In any event, the main issue with any diet—be it Atkins, popcorn, or jelly bean—isn't whether people can lose weight in the short-term but rather whether they can stick to the regimen and keep the pounds off not for just half a year but essentially forever. Yet completely lost in the media mania was that among the 60 Atkins dieters in the Westman group analyzed for blood lipids, the dropout rate was 43 percent.

Thus almost half the Atkins cohort couldn't stay with the steak and bacon routine for even six months. By comparison, only 25 percent of the high-carb eaters dropped out.

Moreover, it's generally accepted that drop-out rates anywhere near this level completely invalidate a study because you don't know how all those drop-outs would have affected the result. Maybe those Atkins dieters were quitting not only because of carbohydrate cravings but also because they weren't losing weight or losing it fast enough to satisfy them.

Why would Westman's interpretation be so different from those of Foster and Seeley? It may help to know not only that this particular study was paid for by the Atkins Center, but that it's part of a long-term funding arrangement.

Analyses such as one published in the New England Journal of Medicine (NEJM) in May 2000 have shown that funding sources do in fact influence study results and the interpretations (or "spin" if you will) of those results. "When the boundaries between industry and academic medicine become as blurred as they are now, the business goals of industry influence the mission of medical schools in multiple ways," declared an accompanying NEJM editorial.

Westman's interpretation, based on his handful of subjects observed over a mere six months, also directly contradicts three decades of randomized controlled studies published in peer-reviewed journals.
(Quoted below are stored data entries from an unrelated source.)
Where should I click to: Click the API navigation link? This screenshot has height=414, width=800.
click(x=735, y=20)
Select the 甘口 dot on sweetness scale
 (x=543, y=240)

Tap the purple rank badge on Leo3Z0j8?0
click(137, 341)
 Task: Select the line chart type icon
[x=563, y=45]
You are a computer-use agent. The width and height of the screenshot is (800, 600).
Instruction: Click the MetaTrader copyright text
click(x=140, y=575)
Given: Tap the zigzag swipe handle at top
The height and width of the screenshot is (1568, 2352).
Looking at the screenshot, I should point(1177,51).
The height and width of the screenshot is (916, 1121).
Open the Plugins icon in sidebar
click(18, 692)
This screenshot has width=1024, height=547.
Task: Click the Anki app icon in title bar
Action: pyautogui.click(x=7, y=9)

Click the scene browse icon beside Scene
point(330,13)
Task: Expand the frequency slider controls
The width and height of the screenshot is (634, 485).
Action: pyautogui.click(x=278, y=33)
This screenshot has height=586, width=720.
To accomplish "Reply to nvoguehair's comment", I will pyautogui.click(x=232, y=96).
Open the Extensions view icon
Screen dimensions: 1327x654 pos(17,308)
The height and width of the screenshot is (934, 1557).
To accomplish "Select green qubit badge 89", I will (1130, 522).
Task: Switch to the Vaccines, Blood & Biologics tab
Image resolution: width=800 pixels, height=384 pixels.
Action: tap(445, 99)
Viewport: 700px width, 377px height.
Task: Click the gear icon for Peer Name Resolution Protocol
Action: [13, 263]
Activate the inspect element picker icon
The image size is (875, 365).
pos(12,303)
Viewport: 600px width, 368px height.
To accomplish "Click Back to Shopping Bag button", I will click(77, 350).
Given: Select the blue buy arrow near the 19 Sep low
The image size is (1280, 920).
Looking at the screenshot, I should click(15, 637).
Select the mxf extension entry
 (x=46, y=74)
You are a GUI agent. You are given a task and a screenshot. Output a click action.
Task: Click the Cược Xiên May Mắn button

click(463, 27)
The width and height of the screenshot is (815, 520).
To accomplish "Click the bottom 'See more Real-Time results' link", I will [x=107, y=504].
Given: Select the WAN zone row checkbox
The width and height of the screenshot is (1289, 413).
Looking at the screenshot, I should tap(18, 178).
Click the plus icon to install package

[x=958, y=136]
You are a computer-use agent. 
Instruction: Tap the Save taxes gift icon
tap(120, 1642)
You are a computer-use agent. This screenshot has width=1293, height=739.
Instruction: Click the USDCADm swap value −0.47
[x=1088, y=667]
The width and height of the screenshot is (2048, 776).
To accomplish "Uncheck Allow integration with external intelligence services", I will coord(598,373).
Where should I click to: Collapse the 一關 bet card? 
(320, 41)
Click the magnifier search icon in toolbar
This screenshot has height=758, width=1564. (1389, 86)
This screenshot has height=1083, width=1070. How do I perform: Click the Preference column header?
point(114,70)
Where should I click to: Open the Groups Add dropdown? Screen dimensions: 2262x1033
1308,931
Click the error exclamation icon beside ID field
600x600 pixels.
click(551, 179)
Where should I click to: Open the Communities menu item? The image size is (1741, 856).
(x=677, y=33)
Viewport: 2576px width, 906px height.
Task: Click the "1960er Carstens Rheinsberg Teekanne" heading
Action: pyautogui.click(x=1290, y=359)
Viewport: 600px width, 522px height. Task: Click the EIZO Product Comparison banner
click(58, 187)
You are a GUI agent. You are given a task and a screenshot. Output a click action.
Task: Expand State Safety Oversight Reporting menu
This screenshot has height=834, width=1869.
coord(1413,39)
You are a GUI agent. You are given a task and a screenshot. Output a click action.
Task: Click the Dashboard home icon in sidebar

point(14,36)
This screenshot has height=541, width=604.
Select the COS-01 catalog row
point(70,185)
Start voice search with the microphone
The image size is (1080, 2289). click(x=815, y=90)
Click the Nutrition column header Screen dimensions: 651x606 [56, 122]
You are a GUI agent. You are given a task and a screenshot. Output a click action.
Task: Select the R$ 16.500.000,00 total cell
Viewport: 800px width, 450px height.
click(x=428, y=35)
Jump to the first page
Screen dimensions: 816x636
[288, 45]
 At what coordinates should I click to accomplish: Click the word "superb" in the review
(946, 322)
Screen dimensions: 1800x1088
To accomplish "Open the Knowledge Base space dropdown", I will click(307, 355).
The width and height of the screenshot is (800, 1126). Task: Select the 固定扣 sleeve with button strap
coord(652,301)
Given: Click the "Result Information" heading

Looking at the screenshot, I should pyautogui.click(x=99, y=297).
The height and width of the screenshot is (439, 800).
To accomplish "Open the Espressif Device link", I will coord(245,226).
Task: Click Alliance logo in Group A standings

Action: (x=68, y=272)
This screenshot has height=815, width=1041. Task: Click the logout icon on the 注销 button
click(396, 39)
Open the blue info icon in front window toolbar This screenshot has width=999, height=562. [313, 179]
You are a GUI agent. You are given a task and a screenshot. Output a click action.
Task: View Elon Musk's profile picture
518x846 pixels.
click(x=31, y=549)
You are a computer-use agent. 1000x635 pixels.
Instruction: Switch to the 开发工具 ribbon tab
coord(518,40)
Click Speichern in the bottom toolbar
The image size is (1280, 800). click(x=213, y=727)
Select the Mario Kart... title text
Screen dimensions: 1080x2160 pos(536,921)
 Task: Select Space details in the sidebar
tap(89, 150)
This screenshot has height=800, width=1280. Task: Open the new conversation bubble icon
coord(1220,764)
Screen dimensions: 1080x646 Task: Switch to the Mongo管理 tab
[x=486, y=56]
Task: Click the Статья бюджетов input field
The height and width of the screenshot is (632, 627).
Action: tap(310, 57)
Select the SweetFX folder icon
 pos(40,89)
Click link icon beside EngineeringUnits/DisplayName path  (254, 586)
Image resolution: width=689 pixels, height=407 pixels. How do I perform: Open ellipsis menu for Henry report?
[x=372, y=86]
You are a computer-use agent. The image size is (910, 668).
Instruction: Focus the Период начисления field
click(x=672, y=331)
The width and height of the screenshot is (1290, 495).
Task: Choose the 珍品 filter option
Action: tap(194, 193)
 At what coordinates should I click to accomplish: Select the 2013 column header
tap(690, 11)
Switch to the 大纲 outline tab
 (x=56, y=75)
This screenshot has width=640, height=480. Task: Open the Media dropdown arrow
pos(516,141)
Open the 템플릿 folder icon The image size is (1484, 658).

A review of over 200 of these published last year in a major medical journal concluded bluntly: "The BMIs [a surrogate measure of weight] were significantly lower for men and women on the high carbohydrate diet; the highest BMIs were noted for those on a low carbohydrate diet."

But what about the blood findings? Wasn't it a real shocker that Atkins dieters consuming heavy amounts of fat saw their HDL ("good cholesterol") levels increase by 11 percent while harmful triglycerides fell 49 percent? (LDL or "bad cholesterol" levels remained the same.)